* **Task statement**
Type again, exactly, the lines below from the start through the line that includes "能源 (533, 477)".

Dataset records START

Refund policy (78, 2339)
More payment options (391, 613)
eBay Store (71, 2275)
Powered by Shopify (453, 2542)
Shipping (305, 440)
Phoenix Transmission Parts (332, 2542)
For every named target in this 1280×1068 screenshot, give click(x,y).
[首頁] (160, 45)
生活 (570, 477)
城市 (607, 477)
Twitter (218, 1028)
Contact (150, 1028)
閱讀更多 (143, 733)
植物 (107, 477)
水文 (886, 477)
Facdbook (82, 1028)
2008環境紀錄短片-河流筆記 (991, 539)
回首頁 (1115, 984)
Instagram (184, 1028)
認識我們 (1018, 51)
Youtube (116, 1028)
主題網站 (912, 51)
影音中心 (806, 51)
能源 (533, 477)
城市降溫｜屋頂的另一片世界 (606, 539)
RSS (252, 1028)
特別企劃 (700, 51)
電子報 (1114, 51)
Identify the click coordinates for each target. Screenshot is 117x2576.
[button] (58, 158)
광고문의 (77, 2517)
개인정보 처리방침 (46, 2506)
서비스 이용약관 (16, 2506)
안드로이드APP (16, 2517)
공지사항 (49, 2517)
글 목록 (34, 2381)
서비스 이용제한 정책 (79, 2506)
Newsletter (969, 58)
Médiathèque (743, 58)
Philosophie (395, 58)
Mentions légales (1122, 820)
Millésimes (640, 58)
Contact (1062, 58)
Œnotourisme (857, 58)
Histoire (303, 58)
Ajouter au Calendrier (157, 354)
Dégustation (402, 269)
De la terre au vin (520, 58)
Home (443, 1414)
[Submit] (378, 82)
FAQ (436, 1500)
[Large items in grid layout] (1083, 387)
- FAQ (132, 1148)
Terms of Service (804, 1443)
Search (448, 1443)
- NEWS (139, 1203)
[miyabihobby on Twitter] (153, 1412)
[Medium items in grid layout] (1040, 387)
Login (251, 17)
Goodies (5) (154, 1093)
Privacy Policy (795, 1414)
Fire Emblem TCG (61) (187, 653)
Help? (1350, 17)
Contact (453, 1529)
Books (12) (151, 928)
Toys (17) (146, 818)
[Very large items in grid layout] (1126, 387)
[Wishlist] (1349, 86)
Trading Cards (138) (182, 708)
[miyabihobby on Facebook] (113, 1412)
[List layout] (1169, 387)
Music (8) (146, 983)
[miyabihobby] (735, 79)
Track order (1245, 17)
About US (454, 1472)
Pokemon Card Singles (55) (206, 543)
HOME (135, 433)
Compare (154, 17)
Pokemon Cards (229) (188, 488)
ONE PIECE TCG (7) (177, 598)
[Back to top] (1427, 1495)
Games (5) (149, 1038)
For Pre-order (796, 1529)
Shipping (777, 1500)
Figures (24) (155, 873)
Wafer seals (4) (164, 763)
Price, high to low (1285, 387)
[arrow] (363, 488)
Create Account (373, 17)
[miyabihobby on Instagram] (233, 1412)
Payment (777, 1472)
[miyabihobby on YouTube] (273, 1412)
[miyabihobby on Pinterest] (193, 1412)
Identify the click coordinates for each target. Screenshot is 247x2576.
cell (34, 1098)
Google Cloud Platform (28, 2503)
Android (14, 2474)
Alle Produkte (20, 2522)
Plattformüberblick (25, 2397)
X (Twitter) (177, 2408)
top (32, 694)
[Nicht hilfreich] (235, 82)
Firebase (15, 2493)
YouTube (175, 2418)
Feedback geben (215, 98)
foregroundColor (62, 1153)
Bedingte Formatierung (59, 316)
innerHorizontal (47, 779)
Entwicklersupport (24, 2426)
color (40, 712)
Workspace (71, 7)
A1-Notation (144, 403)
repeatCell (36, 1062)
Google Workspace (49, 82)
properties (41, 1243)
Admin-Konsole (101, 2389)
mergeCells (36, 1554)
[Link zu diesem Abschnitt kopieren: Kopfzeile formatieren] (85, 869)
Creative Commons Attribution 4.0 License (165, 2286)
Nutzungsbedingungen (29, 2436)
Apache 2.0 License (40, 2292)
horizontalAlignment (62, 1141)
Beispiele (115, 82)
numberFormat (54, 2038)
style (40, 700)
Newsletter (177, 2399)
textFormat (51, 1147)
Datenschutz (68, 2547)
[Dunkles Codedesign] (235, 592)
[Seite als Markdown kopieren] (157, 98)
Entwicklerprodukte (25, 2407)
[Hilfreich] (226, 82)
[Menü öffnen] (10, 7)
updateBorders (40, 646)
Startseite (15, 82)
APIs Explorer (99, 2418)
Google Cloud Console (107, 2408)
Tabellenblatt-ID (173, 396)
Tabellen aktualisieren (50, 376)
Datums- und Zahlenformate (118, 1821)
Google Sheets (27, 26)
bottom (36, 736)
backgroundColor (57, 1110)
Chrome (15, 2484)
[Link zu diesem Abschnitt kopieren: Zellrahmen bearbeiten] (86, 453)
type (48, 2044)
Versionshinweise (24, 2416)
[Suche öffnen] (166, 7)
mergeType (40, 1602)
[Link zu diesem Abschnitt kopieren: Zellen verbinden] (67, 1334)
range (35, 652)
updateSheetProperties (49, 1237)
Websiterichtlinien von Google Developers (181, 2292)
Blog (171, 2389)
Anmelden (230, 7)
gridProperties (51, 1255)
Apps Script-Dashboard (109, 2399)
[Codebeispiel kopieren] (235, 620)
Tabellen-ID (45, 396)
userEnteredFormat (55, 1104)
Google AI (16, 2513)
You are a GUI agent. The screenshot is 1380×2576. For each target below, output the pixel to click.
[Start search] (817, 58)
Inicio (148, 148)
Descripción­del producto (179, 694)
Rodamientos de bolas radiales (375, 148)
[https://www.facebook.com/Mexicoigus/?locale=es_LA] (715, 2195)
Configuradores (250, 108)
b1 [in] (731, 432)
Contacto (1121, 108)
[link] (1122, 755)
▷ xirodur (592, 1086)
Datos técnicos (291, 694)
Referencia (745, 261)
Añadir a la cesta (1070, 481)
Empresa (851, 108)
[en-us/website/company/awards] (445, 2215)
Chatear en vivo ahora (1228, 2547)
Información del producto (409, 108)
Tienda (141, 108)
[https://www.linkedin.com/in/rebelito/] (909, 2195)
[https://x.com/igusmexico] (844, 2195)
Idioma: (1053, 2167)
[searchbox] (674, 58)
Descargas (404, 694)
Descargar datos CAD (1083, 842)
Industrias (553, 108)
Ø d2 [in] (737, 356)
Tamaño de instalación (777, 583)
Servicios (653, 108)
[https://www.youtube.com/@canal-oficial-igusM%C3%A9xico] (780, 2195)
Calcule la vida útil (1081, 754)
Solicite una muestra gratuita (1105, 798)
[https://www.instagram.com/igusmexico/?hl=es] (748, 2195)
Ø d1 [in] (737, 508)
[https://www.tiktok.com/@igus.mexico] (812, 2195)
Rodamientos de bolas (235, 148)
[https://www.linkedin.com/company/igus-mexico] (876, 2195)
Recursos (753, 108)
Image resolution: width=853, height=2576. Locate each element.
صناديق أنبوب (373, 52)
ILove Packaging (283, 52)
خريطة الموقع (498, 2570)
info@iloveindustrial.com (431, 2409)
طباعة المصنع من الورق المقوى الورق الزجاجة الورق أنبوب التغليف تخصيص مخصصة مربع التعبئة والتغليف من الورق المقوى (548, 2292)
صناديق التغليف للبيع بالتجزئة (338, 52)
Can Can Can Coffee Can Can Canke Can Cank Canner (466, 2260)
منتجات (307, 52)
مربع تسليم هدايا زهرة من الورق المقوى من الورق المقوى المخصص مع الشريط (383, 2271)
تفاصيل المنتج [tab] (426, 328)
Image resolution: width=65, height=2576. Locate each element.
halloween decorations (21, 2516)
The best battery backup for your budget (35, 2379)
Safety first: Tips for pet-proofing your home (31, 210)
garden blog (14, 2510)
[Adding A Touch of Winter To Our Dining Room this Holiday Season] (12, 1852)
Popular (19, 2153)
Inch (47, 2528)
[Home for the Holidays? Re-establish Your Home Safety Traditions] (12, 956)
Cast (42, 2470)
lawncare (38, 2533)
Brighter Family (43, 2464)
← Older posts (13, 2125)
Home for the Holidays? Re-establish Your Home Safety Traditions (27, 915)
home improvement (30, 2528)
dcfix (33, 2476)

Dataset records END

* **Response**
Refund policy (78, 2339)
More payment options (391, 613)
eBay Store (71, 2275)
Powered by Shopify (453, 2542)
Shipping (305, 440)
Phoenix Transmission Parts (332, 2542)
For every named target in this 1280×1068 screenshot, give click(x,y).
[首頁] (160, 45)
生活 (570, 477)
城市 (607, 477)
Twitter (218, 1028)
Contact (150, 1028)
閱讀更多 (143, 733)
植物 (107, 477)
水文 (886, 477)
Facdbook (82, 1028)
2008環境紀錄短片-河流筆記 (991, 539)
回首頁 (1115, 984)
Instagram (184, 1028)
認識我們 (1018, 51)
Youtube (116, 1028)
主題網站 (912, 51)
影音中心 (806, 51)
能源 (533, 477)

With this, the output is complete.